В самом конце августа нас неожиданно отозвали из нашего караульного блаженства. Вернувшись в Парчев, мы не узнали нашу «родную дружину». Вместо неполной сотни там оказался полнокровный батальон, сформировавшийся за счет нескольких пополнений, отобранных в разных лагерях военнопленных. Появилось много новых командиров в крупных чинах – подполковников и полковников. Их число значительно превышало штатные потребности, и была сформирована отдельная офицерская рота, командиром ее был назначен незнакомый мне офицер из вновь прибывших, полковник Петров, суровый человек, старый кадровый военный, служивший еще в старой армии, воевавший в Гражданскую войну и всю жизнь проведший в армии.

Начальником штаба оставался по-прежнему Блажевич, но у него появился заместитель – подполковник Вячеслав Михайлович Орлов, державшийся как-то странно. Он никогда не кричал, не ругался, говорил вкрадчиво, с улыбкой, но в то же время чувствовалось, что в этом человеке за внешним обликом скрывается еще другая личность, не имеющая ничего общего с внешними чертами. Но какая? Потом только я понял, какая…

Моего старшего друга, старшего лейтенанта Точилова, назначили командиром взвода офицерской роты, а меня к нему во взвод, командиром отделения. У меня в отделении, кроме младшего лейтенанта и лейтенантов, оказались еще два старших лейтенанта и один капитан. К моему большому облегчению дальше все сложилось так, что мне фактически и не пришлось командовать своим отделением.


3


Через 2 дня после нашего возвращения в Дружину мы уже грузились в эшелоны, чтобы отправиться на Восток. Пока нам было известно только, что едем в Смоленск. И действительно, мы прибыли туда 1 сентября 1942 года. Нас разместили в бывшей городской тюрьме, уже использованной немцами раньше под свое казарменное помещение. Нас насчитывалось к тому времени уже более четырех сотен, четыре полнокровные роты, и нас несколько раз Гиль выводил общим строем помаршировать по городским улицам. Целый год я не видел русских советских людей на свободе и жадно глядел на горожан, останавливающихся на тротуарах, чтобы посмотреть на нас. Некоторые смотрели недоумевающе, но большинство не скрывали своего недружелюбия и осуждения во взглядах, которыми они провожали нас. Ни одного приветливого лица, ни одной улыбки не углядел я на лицах горожан в те часы маршировки по городу, и это вызвало, помню, тяжелое чувство то ли укора и раскаяния, то ли сожаления, то ли сознания совершенной ошибки, но, помню также, я успокоил себя тем, что вот кончится война, на обломках большевистского государства поднимется национальная Россия и все, кто сейчас глядит на нас так презрительно-осуждающе, убедятся, что правы-то были мы, а не они!
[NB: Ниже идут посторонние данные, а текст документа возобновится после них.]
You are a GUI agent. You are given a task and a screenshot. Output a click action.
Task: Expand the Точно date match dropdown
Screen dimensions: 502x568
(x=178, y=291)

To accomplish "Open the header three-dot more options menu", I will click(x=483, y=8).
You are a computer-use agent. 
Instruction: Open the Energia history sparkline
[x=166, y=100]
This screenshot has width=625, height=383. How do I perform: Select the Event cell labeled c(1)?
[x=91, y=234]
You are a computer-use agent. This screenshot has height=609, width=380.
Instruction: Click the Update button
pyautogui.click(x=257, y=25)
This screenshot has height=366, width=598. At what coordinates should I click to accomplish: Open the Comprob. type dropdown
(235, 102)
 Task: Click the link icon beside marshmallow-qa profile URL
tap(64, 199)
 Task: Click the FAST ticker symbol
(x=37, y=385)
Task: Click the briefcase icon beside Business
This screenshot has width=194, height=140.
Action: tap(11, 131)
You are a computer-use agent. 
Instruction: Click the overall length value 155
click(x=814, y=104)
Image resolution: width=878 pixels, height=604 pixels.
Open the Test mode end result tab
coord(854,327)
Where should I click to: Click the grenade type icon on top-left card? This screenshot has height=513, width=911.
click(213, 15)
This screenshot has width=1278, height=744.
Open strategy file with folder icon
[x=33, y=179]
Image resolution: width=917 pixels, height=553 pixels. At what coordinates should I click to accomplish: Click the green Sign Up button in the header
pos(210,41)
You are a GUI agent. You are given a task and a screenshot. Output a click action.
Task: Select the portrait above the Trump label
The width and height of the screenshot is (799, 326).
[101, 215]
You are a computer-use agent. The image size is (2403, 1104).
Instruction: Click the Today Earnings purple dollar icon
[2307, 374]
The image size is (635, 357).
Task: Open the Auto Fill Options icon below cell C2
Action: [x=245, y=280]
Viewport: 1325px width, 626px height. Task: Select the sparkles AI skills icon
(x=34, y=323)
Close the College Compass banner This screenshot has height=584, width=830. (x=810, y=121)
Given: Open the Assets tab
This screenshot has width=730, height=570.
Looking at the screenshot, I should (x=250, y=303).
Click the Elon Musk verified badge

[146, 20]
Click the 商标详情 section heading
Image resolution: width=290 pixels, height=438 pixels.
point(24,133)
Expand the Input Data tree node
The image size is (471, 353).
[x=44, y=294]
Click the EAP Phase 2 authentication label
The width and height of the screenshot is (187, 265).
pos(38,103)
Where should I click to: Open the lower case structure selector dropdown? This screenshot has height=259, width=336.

Всего несколько дней мы пробыли в Смоленске, и нас снова перебросили, на этот раз – в городок Старый Быхов, южнее Могилева.

В Быхове, на высоком правом берегу Днепра высилось тогда большое белое здание, окруженное белыми кирпичными стенами. Оно было построено в XVI ли, в XVII веках каким-то польским магнатом. Эти земли в те времена были частью польского королевства, и с тех пор сохранилось название – «Замок». В советское время этот «замок», конечно же, был приспособлен для тюрьмы. Немцы там размещали свои гарнизоны, а Красная Армия в 1941 году, оставив Быхов, долбила своей артиллерией этот замок, пока была еще возможность. Один из моих лагерных друзей, который тоже живет сейчас в Ленинграде, командовал гаубичной батареей, которая вела огонь по Быхову из-за Днепра, после отступления в июле 1941 года, имея в качестве основного ориентира для корректировки огня этот самый замок.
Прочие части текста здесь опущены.